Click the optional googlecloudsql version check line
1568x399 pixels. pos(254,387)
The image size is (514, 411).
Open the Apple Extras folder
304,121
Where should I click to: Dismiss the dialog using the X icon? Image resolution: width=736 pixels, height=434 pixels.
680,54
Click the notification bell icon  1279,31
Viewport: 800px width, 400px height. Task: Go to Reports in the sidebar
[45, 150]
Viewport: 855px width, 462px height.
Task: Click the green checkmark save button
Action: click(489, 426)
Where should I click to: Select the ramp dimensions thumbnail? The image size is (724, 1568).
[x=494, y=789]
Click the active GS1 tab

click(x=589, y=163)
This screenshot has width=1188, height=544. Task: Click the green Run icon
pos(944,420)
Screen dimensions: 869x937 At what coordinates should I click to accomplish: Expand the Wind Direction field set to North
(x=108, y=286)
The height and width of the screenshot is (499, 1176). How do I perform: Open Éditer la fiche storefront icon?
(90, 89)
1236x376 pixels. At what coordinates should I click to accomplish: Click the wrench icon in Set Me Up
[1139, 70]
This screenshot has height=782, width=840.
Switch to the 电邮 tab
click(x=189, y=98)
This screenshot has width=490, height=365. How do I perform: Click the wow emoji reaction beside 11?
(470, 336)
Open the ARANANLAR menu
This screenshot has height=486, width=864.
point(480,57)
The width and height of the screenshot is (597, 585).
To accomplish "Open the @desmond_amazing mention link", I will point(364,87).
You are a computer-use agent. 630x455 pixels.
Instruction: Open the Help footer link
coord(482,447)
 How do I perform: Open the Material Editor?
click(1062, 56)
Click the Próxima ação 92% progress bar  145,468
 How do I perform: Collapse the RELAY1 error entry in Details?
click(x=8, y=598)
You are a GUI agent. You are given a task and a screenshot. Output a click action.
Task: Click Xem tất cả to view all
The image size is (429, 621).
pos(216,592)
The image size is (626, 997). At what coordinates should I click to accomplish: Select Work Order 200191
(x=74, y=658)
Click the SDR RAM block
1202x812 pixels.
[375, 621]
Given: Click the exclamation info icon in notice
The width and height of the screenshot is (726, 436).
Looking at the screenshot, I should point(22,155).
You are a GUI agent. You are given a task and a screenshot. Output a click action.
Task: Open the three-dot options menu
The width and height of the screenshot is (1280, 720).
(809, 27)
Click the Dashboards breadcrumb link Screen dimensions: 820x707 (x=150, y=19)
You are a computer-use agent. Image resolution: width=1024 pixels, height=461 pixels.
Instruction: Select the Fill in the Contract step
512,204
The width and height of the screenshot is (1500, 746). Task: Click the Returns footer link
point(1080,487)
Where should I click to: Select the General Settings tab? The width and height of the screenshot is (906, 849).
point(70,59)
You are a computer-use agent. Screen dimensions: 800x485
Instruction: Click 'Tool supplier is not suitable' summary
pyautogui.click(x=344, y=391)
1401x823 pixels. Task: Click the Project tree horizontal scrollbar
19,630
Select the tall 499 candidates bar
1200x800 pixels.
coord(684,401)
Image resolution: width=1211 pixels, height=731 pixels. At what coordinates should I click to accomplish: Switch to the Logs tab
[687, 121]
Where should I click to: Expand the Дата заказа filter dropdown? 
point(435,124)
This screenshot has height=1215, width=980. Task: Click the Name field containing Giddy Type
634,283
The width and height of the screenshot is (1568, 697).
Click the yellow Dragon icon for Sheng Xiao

══════

[Requirement] Whenever the string "menu" shows up in a line of the records, copy that line.

[Solution]
Open the ARANANLAR menu
Task: Open the three-dot options menu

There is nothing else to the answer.